Most nuclear medicine tests involve an injection or administration of a radioactive tracer. The wait between this time and the scan can be 20 minutes to 3 hours. This will vary, depending on the type of test. This will usually be indicated on the appointment letter or leaflet. The radiographer will also let you know what time/s your scan is due.

Most radioactive tracers will not make patients feel any different at all.

The scan time will vary between tests as well. Some scans take 3 minutes but others may take 40 mins or longer. There are certain scans which are carried out over several days. These involve patients coming for scans on more than one day. This is to look for changes in the distribution of the tracer over time.

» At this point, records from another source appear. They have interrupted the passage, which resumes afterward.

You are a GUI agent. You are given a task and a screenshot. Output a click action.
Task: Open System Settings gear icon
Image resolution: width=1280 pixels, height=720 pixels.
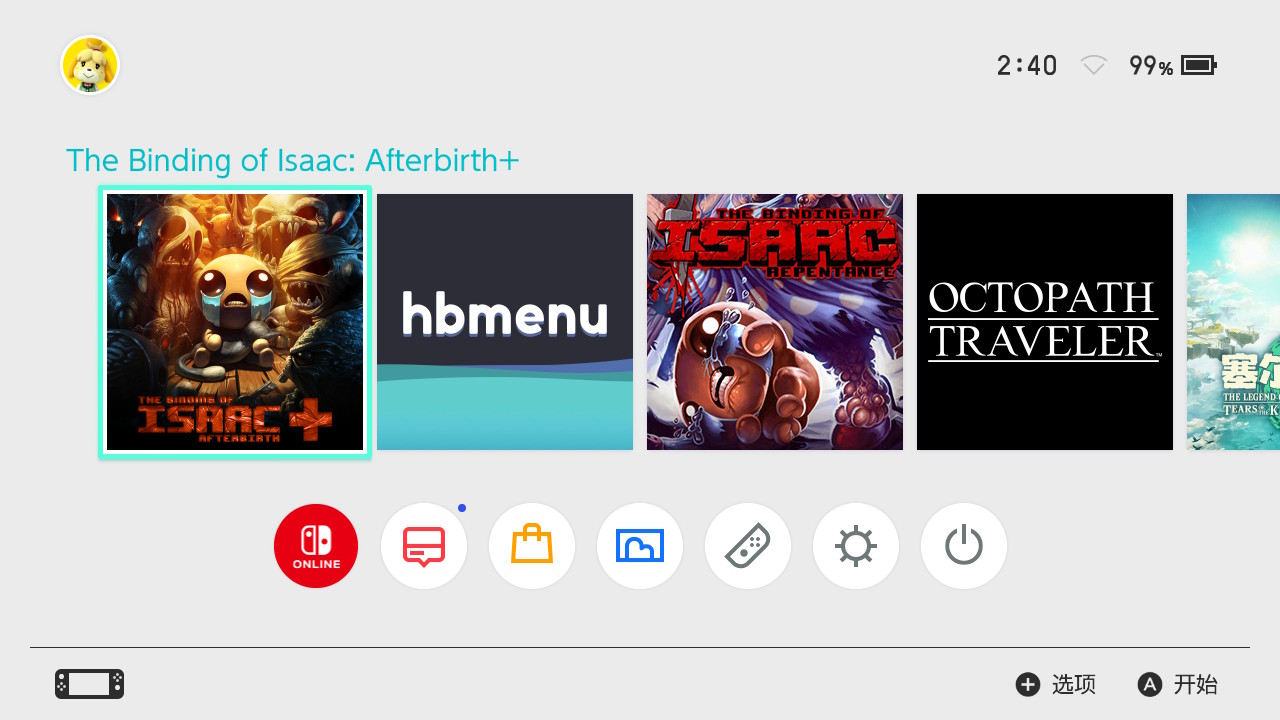856,546
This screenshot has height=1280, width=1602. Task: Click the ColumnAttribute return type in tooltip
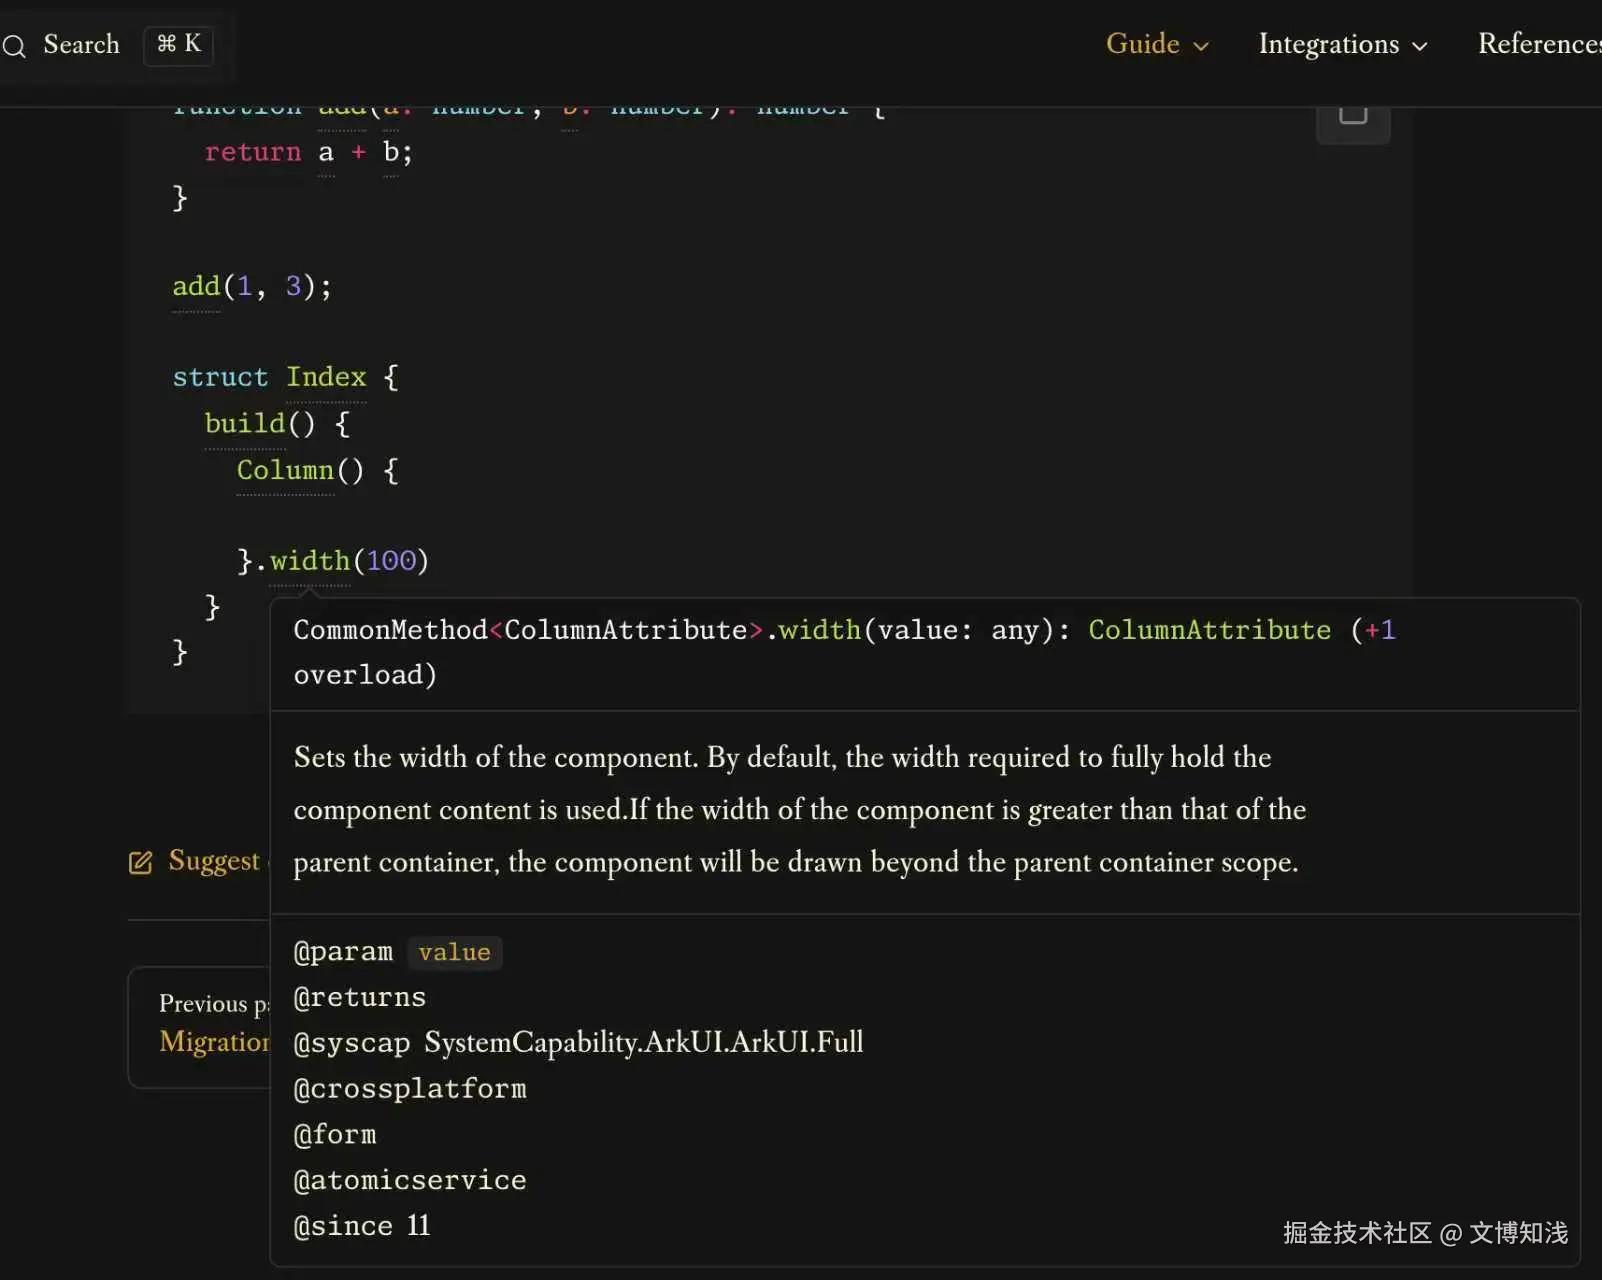(1209, 630)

Most scans are performed with the patient lying down but can sometimes be carried out sitting on a chair or even standing up. The ‘camera’ will normally be placed very close to the area of interest and may even rotate around the body during the scan.

There is usually no need to undress but metallic objects such as jewellery, belt buckles, bras, coins etc may need to be removed before the scan. This is so that these objects do not show up on the scan. Comfortable clothes are recommended.

After the test

After the scan, patients are advised that they can eat and drink normally. Drinking extra fluids for the rest of the day helps to flush the radioactivity out of their body. The rest will disappear naturally.

Avoid prolonged close contact with pregnant people and young children for the rest of the day to avoid exposing them to unnecessary radiation.

The results of the examination will not be given to you on the same day, but will be forwarded to your consultant who will write to you or arrange an appointment.